Wann darf Fluimucil Erkältungshusten nicht eingenommen werden?

Fluimucil Erkältungshusten darf bei bekannter Überempfindlichkeit gegenüber dem Wirkstoff

Acetylcystein oder einem anderen Inhaltsstoff (z.B. bei sogenannter Paragruppenallergie gegenüber dem

Hilfsstoff Methyl-4-hydroxybenzoat [E218] oder bei Überempfindlichkeit gegenüber dem

Konservierungsmittel Natriumbenzoat [E211]) und bei Magen- und Darmgeschwüren nicht

eingenommen werden.

Fluimucil Erkältungshusten sollte auch nicht zusammen mit hustenstillenden Arzneimitteln (Antitussiva)

eingenommen werden, da durch diese Arzneimittel der Husten und die natürliche Selbstreinigung der

Atemwege unterdrückt werden, wodurch das Abhusten des verflüssigten Schleims beeinträchtigt wird

und es zu einem Stau des Bronchialschleims mit Gefahr von Bronchialkrämpfen und Infektionen der

Atemwege kommen kann. Ihr Arzt bzw. Ihre Ärztin wissen, was in solchen Fällen zu tun ist.

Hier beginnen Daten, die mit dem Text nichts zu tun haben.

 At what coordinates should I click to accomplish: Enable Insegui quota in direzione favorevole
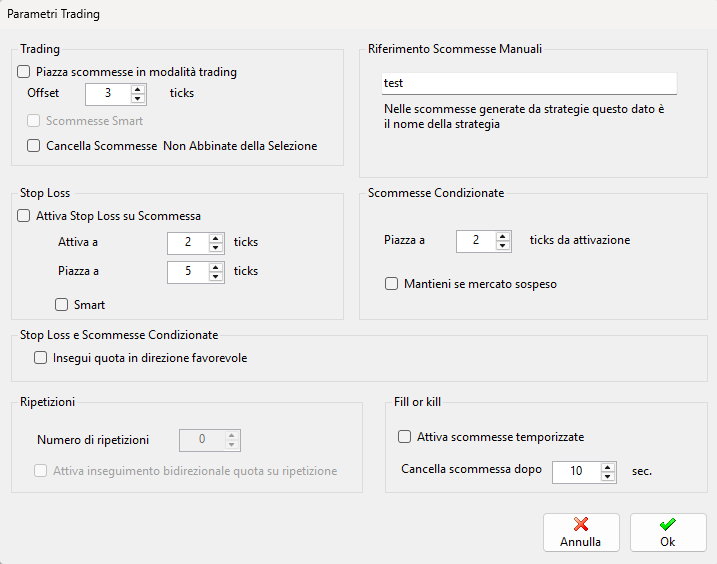coord(40,358)
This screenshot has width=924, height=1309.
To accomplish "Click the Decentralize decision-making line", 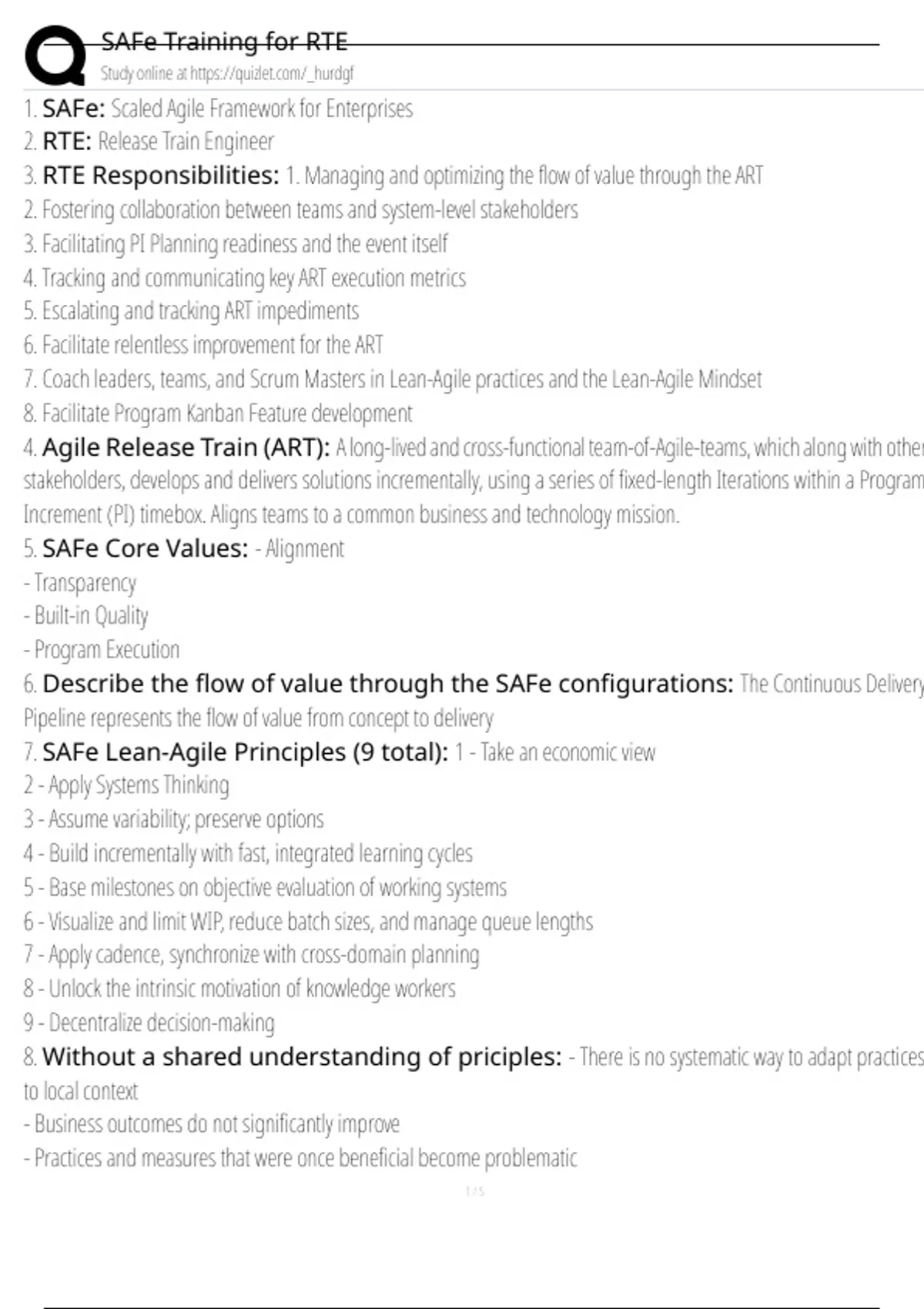I will 149,1023.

Fluimucil Erkältungshusten darf nicht bei Kleinkindern unter 2 Jahren angewendet werden.

Wann ist bei der Einnahme von Fluimucil Erkältungshusten Vorsicht geboten?

Die Anwendung von Fluimucil Erkältungshusten kann, insbesondere zu Beginn der Behandlung, zu

einer Verflüssigung des Bronchialsekrets führen und den Auswurf fördern. Ist der Patient nicht in der

Lage dieses ausreichend abzuhusten, kann der Arzt bzw. die Ärztin unterstützende Massnahmen

durchführen.

Falls Sie bei einer früheren Einnahme eines Arzneimittels mit dem gleichen Wirkstoff, wie ihn

Fluimucil Erkältungshusten enthält, Ausschläge oder Atembeschwerden beobachtet haben, sollten Sie

unbedingt Ihren Arzt, Apotheker oder Drogisten bzw. Ihre Ärztin, Apothekerin oder Drogistin darüber

informieren, bevor Sie mit der Einnahme des Arzneimittels beginnen.

Die gleichzeitige Verwendung gewisser anderer Arzneimittel kann zu einer gegenseitigen Beeinflussung

der Wirkung führen. So kann die Wirksamkeit gewisser Mittel gegen Durchblutungsstörungen der

Herzkranzgefässe (z.B. Nitroglycerin bei Angina pectoris) verstärkt werden.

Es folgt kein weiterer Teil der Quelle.